I have been saying these things for years.  I edge myself out every once in a while and then find a million excuses to my head back in the turtle shell.  I am going to put all of my energy in to it this time and I just believe that the universe will send me something good in return.  I will do things I have done before but try to bring this new vibe in to the mix.  I will try new stuff and most importantly, try really hard not to avoid the stuff that scares the be-jesus out of me.

Hopefully, this time next year (or sooner would be nice), I will be talking about how I conquered this last duck.  And you will probably get updates along the way.

Pulling the Plug

What I did not mention yesterday (in my post about getting out and doing scary stuff) was that while I was writing that post, I was supposed to be headed to the airport for a business trip to Istanbul.  Here is why that did not happen.

I woke up yesterday with what felt like, the beginning of a cold.  I had been feeling run down for days and has a very busy week. I am a wimp about being sick, I am a wimp about travel, and there was almost no business reason for me to take this trip.  (It was a boondoggle with a full day of sightseeing planned and only two scheduled meetings. And did I mention it is a 10 hour flight and you have to wear suits to the office there)  I made the mistake of Googling “flying with a cold” and found lots of evidence that supported my desire not make the trip.

I was well aware that my anxiety about going to a new country could have been feeding my symptoms, but the thought of my ear drums exploding on the plane, developing a sinus infection in an emerging country, and potentially spending 5 days holed up at the Istanbul Marriott trying to order chicken soup and orange juice from room service, consumed my brain.  I also thought about all of the things I could do with the two full travel days and jet lag adjustment time I would get back!  (I am the master of excuses) I decided to cancel the trip and stay grounded in NYC.  Then I wrote the hypocritical Fraidy Cat blog post and hoped that I would get really sick to validate my decision.

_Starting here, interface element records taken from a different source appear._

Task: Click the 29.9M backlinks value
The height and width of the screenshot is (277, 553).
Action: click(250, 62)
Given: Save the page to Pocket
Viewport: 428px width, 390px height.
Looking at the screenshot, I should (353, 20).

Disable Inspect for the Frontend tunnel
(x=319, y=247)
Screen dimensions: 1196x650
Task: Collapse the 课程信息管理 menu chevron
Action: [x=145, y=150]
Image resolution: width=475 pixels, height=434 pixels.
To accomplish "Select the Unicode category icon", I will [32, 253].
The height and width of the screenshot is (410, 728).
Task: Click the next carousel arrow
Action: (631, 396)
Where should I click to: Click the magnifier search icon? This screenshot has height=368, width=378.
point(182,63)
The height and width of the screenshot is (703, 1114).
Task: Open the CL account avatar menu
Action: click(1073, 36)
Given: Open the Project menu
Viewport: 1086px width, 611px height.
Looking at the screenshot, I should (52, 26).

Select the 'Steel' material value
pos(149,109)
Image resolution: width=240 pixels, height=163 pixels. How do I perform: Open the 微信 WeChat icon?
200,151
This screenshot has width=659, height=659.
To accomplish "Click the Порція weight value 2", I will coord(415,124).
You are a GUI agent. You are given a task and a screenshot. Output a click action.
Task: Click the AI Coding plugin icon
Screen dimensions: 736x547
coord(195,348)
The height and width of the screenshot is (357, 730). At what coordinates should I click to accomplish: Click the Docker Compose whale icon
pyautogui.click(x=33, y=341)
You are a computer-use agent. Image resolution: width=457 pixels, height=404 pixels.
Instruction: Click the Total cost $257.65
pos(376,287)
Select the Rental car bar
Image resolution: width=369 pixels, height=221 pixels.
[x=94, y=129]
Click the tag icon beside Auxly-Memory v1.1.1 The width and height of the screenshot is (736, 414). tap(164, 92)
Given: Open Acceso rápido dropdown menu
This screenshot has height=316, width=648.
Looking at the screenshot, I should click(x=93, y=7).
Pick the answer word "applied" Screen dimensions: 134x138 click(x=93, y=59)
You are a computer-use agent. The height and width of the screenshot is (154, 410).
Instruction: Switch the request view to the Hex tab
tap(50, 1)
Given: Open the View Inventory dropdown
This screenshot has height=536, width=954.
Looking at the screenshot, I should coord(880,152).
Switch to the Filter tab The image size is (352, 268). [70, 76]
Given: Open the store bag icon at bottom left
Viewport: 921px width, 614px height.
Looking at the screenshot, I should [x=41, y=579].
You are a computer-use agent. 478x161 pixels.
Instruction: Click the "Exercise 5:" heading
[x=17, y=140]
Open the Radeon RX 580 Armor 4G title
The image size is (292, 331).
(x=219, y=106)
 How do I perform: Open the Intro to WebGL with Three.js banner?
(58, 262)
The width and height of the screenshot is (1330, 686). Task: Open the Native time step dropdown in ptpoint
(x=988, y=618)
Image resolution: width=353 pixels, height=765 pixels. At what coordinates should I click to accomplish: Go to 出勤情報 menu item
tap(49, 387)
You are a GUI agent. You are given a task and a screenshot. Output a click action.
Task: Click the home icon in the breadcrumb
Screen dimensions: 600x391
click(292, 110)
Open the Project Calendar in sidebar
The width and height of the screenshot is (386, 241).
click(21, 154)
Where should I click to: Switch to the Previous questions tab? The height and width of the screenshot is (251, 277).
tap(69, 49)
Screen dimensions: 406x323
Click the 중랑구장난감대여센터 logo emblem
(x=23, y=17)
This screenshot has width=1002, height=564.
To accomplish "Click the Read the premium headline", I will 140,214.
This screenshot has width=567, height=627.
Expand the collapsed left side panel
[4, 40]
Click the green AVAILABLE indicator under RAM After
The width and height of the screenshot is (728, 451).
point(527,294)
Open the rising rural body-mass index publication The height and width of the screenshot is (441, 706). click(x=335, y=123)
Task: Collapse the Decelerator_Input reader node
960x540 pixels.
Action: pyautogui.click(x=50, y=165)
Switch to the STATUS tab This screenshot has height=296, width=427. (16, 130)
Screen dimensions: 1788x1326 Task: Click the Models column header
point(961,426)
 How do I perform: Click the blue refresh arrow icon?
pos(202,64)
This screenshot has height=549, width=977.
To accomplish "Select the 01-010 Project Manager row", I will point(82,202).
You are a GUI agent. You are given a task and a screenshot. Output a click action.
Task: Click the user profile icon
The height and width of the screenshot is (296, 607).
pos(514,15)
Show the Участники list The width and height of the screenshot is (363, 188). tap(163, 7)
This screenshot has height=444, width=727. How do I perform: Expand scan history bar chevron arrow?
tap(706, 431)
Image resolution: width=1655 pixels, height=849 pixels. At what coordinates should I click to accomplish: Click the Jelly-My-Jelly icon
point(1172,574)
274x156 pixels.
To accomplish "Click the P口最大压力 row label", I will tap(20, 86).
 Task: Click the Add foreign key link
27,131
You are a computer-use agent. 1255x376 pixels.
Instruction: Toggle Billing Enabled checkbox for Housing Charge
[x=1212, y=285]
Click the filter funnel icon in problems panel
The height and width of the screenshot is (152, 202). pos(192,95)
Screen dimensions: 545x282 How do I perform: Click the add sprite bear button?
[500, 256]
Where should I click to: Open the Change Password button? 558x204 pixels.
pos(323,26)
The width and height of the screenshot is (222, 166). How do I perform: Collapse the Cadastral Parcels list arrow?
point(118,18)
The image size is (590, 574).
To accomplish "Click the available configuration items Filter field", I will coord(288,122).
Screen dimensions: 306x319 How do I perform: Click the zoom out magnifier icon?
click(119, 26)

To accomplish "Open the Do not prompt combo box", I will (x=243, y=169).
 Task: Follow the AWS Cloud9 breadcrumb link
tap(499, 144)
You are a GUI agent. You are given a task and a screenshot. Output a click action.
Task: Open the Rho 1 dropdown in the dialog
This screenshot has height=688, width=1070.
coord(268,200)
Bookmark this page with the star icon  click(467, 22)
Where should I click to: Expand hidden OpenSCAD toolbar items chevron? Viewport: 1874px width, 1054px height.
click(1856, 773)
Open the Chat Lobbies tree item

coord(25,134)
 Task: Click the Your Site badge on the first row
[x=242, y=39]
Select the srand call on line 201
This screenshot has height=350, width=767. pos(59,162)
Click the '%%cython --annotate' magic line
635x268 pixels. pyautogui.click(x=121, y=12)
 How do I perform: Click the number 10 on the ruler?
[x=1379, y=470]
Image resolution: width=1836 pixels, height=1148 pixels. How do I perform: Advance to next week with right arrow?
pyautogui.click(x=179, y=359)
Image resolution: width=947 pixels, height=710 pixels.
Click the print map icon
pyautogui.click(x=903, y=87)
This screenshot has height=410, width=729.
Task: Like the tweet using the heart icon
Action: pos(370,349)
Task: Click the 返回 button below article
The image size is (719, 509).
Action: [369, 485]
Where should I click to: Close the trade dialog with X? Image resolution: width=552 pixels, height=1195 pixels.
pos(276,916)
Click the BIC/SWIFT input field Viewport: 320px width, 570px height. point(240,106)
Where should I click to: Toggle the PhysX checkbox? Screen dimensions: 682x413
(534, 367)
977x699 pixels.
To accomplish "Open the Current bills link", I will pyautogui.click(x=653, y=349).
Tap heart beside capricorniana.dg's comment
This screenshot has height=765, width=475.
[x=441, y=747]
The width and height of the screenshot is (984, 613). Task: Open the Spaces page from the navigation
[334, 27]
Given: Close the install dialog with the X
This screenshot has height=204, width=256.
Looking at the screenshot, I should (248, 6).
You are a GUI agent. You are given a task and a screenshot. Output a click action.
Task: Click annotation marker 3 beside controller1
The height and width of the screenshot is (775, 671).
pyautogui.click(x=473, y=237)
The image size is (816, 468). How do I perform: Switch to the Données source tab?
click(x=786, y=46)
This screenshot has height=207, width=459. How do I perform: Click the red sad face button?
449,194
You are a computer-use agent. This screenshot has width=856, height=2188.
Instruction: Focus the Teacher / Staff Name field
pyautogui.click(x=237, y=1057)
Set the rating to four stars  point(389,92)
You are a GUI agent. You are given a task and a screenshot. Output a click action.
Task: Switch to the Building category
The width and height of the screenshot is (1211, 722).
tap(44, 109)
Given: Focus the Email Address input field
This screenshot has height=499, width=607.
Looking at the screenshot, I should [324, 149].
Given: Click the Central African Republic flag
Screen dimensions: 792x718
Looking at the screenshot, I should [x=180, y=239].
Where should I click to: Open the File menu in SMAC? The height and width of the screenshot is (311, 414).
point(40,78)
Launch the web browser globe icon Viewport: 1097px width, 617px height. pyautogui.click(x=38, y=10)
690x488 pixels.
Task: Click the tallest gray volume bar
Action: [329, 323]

Imagine my disappointment when I woke up this morning with only mildly annoying sinus symptoms and not a full blown cold.  Of course, things might have been worse if I had hauled myself to the airport and gotten on the plane instead of blogging, and catching up on In Treatment (which was awesome by the way!)  But overall, I felt like I screwed up and failed my first Fraidy Cat test.  I should have just rallied and gone to Istanbul to see the Blue Mosque.

I had a very productive day today, but I am still feeling like I have to turn this lemon in to lemonade.  I had an idea a couple of weeks ago that if I could refrain from watching TV for a WHOLE WEEK, I could get a lot accomplished.  The sheer boredom could drive me to break right out of my shell and do stuff I would not normally do  (or drive me to drink.)

I think the only way to recover from this wimpy decision is to take on the one week television ban THIS WEEK.   This is a particularly bad week since I have nothing on my social calendar (because I was supposed to be in Turkey) and there are some big TV finales this week (The Walking Dead, In Treatment, Boardwalk Empire) but the punishment fits the crime.  I am feeling slightly panicked at the thought of it, but as soon as I hit “Publish,” it is set in stone and I am committed to it.  Sunday – Saturday.  No TV OR MOVIES.  Reading, thinking, exercising,  listening to music or NPR, interacting with other human beings.  (Going out the movies would be OK)

Wish me luck and I will keep you posted!